Here’s the truth. As my Smooth Sailing Coaching clients learn, most price negotiation is initiated, and in many cases prolonged, not by the customer but by the salesperson. Salespeople begin the price negotiation process by saying lots of anti-profit phrases, even when they don’t recognize it. The “at a competitive price” word vomit is only the tip of an iceberg that has nonsense phrases such as “I want the last shot at the price” near the bottom. Keep in mind – when you cut price, you ONLY cut profit; you seldom reduce cost of the item delivered. Why do we do this? Well, there are a number of reasons and none are particularly good ones:
FEAR. Fear is the all-time biggest motivator for bad selling tactics. Salespeople are scared of losing deals, of losing customers, of being rejected, of any sort of failure indicator. This fear causes salespeople to go to the lowest common denominator to sell – and make no mistake, price is the lowest common denominator.
LAZINESS. Hallmark Cards used to have the slogan, “When you care enough to send the very best.” In selling, when you DON’T care enough to do your best job of selling, you dive to the bottom with price-selling tactics. When you sell on price, you don’t have to do the hard (and beneficial) work of really discovering customer needs, of matching the right product with the needs, and then selling on the value generated. You simply do a comparison of product and then a comparison of price. It’s easy and cheap in more ways than one.
IGNORANCE. A lot of salespeople price-sell not because they’re bad salespeople, but because they don’t know any better. If you don’t know or understand how value is generated, how needs are discovered, and how product solves needs, you will price-sell because that’s all you have. That’s where the six ways to increase your price through better selling come in.
The bottom line here is the bottom line. Your company must make a profit; you can’t lose money on each sale and make it up on volume. Want six ways to increase your price through better selling? Here they are:
1. Ask your best/happiest customers why they buy from you and how they “win” with their purchase.
2. Convert those answers into written testimonials.
3. Convert the testimonials into case studies.
4. From the studies, define at least three nonprice ways that your company helps its customers.

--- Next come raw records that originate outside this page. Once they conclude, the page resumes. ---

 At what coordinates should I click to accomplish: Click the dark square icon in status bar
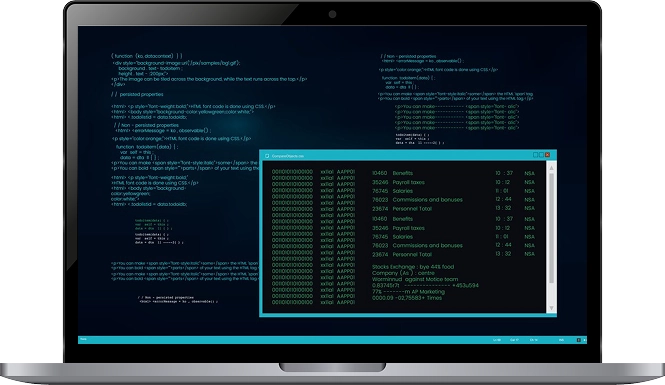[578, 340]
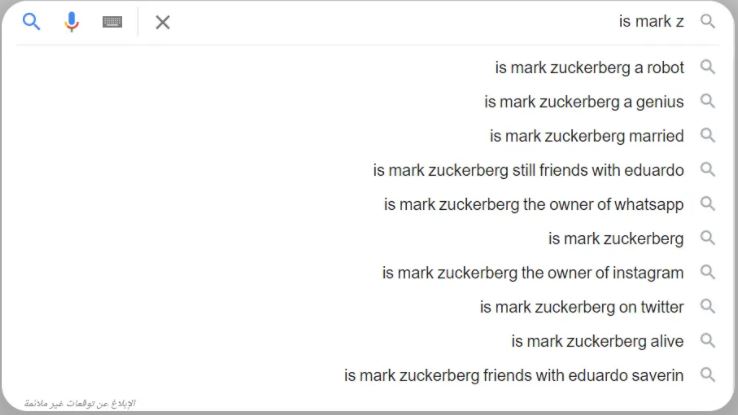Image resolution: width=738 pixels, height=415 pixels.
Task: Click magnifier icon next to 'married' suggestion
Action: [x=707, y=135]
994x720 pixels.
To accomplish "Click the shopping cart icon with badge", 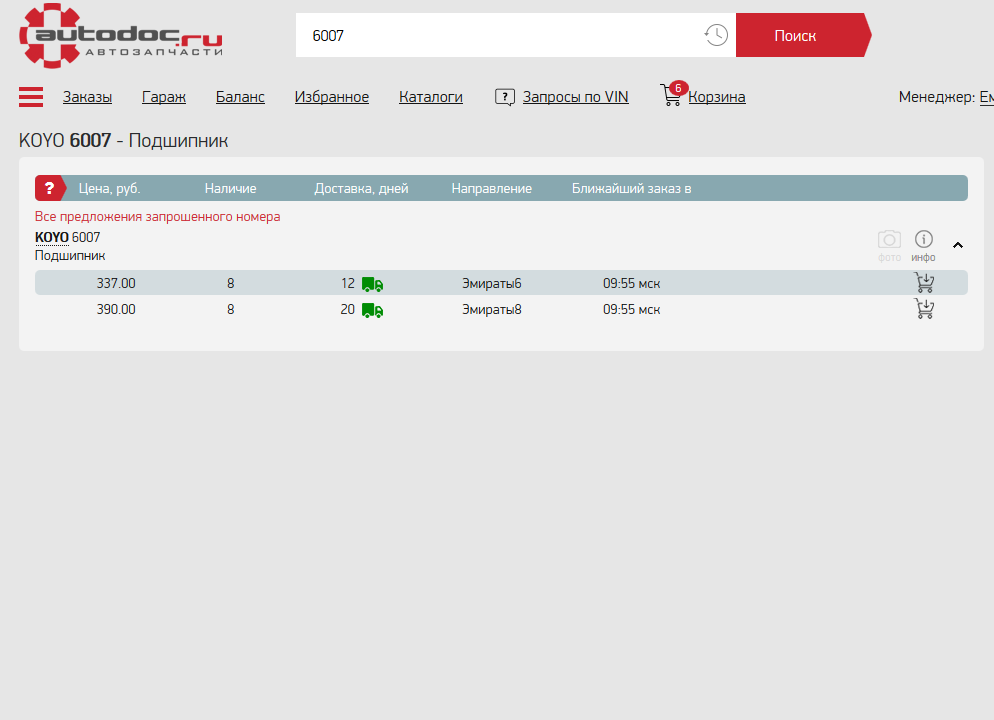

5. Use those to develop teleprospecting talking points that really work.
6. Look for needs in common with your best customers, and sell to those needs.
It’s really not tough, but it does require a mindset change. Even if you sell a “commodity,” remember another one of my rules: Everything is a commodity – until somebody screws up. Even with pure commodities, there are people who do the job a little better, and a little worse. “Better” can, and should, be monetized. Anything can be commoditized through pure price-selling tactics, and anything can be rescued from commodity status through value-selling tactics. It’s entirely up to you.
THE BEST STRATEGY TO HOLD PRICE: Present a reasonable, profitable price in a strong, confident fashion (too many salespeople present price as a question, not a statement). Don’t encourage negotiation.
THE WORST STRATEGY TO HOLD PRICE: Present a too-high, unrealistic price using the old “you can always negotiate down” strategy. When you do this, you DEMAND that your customer cut your price. At some point, you have to rebuild your price discipline and your credibility to hold price – why start with a price that kills your credibility?
Salespeople cost themselves millions, if not billions, of commission dollars every year through bad selling tactics. Don’t be one of them. It’s not that much more work to hold profit, but do it wisely. Where you start can determine where you end.